[Document du mois] Bicentenaire de la fondation de l’Ecole des chartes (22 février 1821)
Créée en 1821, l’Ecole nationale des Chartes est un grand établissement d’enseignement supérieur rattaché depuis 2010 à l’Université Paris Sciences et Lettres (PSL), aux côtés d’établissements prestigieux tels le Collège de France. A l’heure de fêter son deux-centième anniversaire, l’EnC conserve une réputation d’excellence en même temps qu’une place à part dans le paysage académique et universitaire européen qu’explique l’originalité de ses enseignements fondamentaux, jadis qualifiés de « sciences auxiliaires de l’histoire », auxquels s’ajoute désormais une formation de pointe aux Humanités numériques et autres archives digitales : paléographie, philologie, archivistique, diplomatique, histoire du droit et des textes littéraires, histoire du livre et des medias, codicologie, archéologie et histoire de l’art forment un bouquet de disciplines où la critique interne et l’analyse de première main constituent un préalable érigé en méthode.
De fait, l’ambition de cette grande Ecole au service de la préservation et de la valorisation du Patrimoine national a été dès l’origine de former des professionnels capables de recourir aux sources écrites et aux matériaux bruts de l’activité humaine pour documenter leur objet d’étude - sans préjuger de la forme ni du contenu de ces témoins matériels, parfois très humbles, qui permettent à terme d’écrire l’histoire. Qu’ils exercent en qualité de conservateurs du patrimoine ou des bibliothèques, ou encore comme enseignants-chercheurs, les archivistes paléographes partagent cette culture commune du « goût de l’archive » (l’expression est empruntée à l’historienne Arlette Farge), nourrie de la fréquentation assidue des fonds placés sous leur responsabilité et de leur familiarité avec l’objet patrimonial, dans son acception la plus large.

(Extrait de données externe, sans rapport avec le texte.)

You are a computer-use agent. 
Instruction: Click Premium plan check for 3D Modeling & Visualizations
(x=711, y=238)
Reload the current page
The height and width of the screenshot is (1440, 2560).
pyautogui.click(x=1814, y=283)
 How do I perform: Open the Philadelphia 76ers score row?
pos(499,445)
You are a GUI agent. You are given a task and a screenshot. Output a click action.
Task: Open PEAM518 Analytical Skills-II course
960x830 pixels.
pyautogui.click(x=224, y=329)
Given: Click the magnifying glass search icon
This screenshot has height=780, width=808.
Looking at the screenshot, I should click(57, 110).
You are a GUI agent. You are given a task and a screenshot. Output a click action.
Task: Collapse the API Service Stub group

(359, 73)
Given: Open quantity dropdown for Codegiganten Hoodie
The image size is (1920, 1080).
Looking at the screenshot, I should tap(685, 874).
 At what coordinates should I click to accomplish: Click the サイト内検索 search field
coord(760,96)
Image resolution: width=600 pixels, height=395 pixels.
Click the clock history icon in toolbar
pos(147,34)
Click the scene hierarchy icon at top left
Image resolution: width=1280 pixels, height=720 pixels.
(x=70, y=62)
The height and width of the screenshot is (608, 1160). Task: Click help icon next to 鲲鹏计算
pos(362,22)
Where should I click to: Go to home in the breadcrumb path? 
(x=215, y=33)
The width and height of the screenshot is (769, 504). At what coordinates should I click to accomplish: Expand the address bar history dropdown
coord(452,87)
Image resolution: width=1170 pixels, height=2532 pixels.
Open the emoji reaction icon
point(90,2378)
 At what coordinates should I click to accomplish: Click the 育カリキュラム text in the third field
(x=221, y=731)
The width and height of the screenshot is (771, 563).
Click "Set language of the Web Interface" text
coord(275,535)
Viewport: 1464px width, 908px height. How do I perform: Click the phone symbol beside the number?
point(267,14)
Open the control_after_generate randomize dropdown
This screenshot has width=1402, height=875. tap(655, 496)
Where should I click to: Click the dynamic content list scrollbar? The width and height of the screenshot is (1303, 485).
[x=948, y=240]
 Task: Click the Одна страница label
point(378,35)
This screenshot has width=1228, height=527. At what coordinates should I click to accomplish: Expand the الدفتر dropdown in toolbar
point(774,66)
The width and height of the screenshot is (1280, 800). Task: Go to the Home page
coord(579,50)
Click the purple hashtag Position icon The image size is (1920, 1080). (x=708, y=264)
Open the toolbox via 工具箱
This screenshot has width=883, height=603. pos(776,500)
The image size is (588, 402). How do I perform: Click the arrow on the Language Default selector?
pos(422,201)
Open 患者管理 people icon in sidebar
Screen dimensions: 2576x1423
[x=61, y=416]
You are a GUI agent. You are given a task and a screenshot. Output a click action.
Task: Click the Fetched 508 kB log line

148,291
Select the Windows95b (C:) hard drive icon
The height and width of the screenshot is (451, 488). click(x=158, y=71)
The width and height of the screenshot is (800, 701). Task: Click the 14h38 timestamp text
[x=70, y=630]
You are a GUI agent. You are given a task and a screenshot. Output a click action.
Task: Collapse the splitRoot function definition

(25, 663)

La bibliothèque de l’Institut de France, depuis la création de l’EnC, compte un nombre important de chartistes parmi ses directeurs et conservateurs - à commencer par Marcel Bouteron (1877-1962, promotion 1905), qui fut par la suite promu premier directeur de la nouvelle Direction des bibliothèques de France et de la lecture publique à la fin de sa carrière, en 1945-1946. Ce grand érudit publia une édition critique des Œuvres complètes et de la Correspondance de Balzac en compagnie d’Henri Longnon (1882-1964, promotion 1904), son confrère archiviste de l’Académie française, lequel avait également débuté sa carrière comme auxiliaire à la bibliothèque de l’Institut : on y trouve d’ailleurs son diplôme d’archiviste paléographe, imprimé sur vélin (Ms. 8516), où se remarque la signature du savant médiéviste Léopold Delisle (1828-1910, promotion 1849), autorité incontestée dans le domaine de l’étude des manuscrits, qui présida aux destinées de la Bibliothèque nationale de 1874 à 1905 en tant qu’administrateur général.
Comme la majorité de ses confrères correspondants ou académiciens, c’est à l’Académie des Inscriptions et Belles Lettres que Delisle fut élu (en 1859). Ce fut aussi le cas de Ferdinand Lot (1866-1952, promotion 1890), membre des IBL en 1924, dont la Bibliothèque de l’Institut conserve d’attachants cahiers de jeunesse renfermant ses notes prises durant les cours d’archéologie du comte Robert-Charles de Lasteyrie (1849-1921, promotion 1873), donnés à l’Ecole des chartes en 1888-1889 (Ms. 7254-2). Citons encore le propre frère d’Henri Longnon, Jean (1887-1979, promotion 1909) éminent bibliothécaire du musée Condé à Chantilly de 1954 à 1966. Ses papiers ont été acquis par la bibliothèque de l’Institut en 2012.
L’Académie française réserva enfin, à l’occasion, un bon accueil à quelques chartistes – François Mauriac en 1933 (Mauriac avait cependant renoncé à poursuivre sa scolarité à l’Ecole l’année suivant son intégration), et plus récemment le philosophe René Girard (1923-2015, promotion 1947), élu au fauteuil 37 en 2005.